I am a sucker for salads and that’s why I get the urge to try out different kinds of salads all the time. This Citrus Caprese salad is fresh and flavorsome. Citrus are my favorite fruit so experimenting with them in salads is also one of my favorite things to do.
You’ll need a broiler for this recipe.
Remove skin, piths, and slice your citrus and lay them flat onto a baking tray. Sprinkle some demerara sugar or alternate with castor sugar if you don’t have this. The sprinkled sugar will help char the citrus slices and give a beautiful color.
Prepare for your dressing which is super easy and all you need to do is to whisk together the balsamic vinegar, and olive oil with salt and pepper to taste. Couple the broiled slices of citrus with some fresh slices, add basil, mozzarella, and pomegranate seeds and lastly, drizzle your dressing.
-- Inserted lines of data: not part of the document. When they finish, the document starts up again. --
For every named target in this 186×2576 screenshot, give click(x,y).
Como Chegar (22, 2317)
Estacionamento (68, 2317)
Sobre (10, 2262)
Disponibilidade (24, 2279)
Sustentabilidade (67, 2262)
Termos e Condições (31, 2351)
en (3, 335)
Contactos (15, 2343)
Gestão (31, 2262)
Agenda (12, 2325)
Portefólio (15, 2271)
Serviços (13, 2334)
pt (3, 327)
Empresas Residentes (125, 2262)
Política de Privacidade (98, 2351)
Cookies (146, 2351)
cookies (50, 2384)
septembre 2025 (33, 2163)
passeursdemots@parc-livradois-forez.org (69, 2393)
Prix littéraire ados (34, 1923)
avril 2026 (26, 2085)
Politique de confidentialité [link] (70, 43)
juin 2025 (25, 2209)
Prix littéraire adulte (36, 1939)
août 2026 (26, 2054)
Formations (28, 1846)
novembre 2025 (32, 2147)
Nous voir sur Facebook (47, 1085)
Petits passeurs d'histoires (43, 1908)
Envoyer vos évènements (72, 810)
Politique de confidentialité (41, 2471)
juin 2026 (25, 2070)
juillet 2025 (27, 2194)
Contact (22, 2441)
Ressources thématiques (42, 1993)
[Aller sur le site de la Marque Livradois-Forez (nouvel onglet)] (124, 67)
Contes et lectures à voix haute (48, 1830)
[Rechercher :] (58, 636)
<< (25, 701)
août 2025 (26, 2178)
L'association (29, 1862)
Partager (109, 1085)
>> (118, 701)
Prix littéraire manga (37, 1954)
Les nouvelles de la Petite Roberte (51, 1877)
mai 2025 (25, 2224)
You may add more fruits such as peaches, pineapples, or kiwis but the ones I add are those I like most with these flavors. Just make sure citrus is the hero of the dish and no other fruit can overpower the flavors. Happy Eating!
Ingredients
- 1 grapefruit
- 1 Cara Cara orange
- 1 blood orange
- 1 Sumo tangerine
- 1 T demerara sugar
- Kosher salt
- Fresh ground pepper
- 1 T white balsamic vinegar
- 3 T olive oil
- 7 ounces of fresh buffalo mozzarella, sliced
- ½ cup pomegranate seeds (optional)
- 1 handful of fresh basil
- 1 handful of fresh mint
- 1 T honey
Directions
- 1Set your oven rack about 4" from the broiler and turn your broiler on to high. Slice your citrus in ⅓" slices. Lay them out flat and with a sharp paring knife remove the outer skin and pith.
- 2Put a sheet of parchment paper on a baking tray and lay the citrus wheels out on the sheet. Sprinkle with demerara sugar, salt and pepper. Broil until slightly charred on the edges, 5 - 7 minutes. Watch closely, checking every 2 minutes or so. Remove from the oven and let cool a few minutes.
- 3While the citrus is under the broiler, whisk together the balsamic vinegar and olive oil. Season with salt and pepper. Set aside.
- 4On a serving plate, layer slices of citrus with slices of mozzarella and top with more citrus. Tuck in basil and mint leaves between layers and sprinkle over the top of the salad. Scatter pomegranate seeds over the top. Dress with oil and vinegar mixture and drizzle honey over the salad to finish.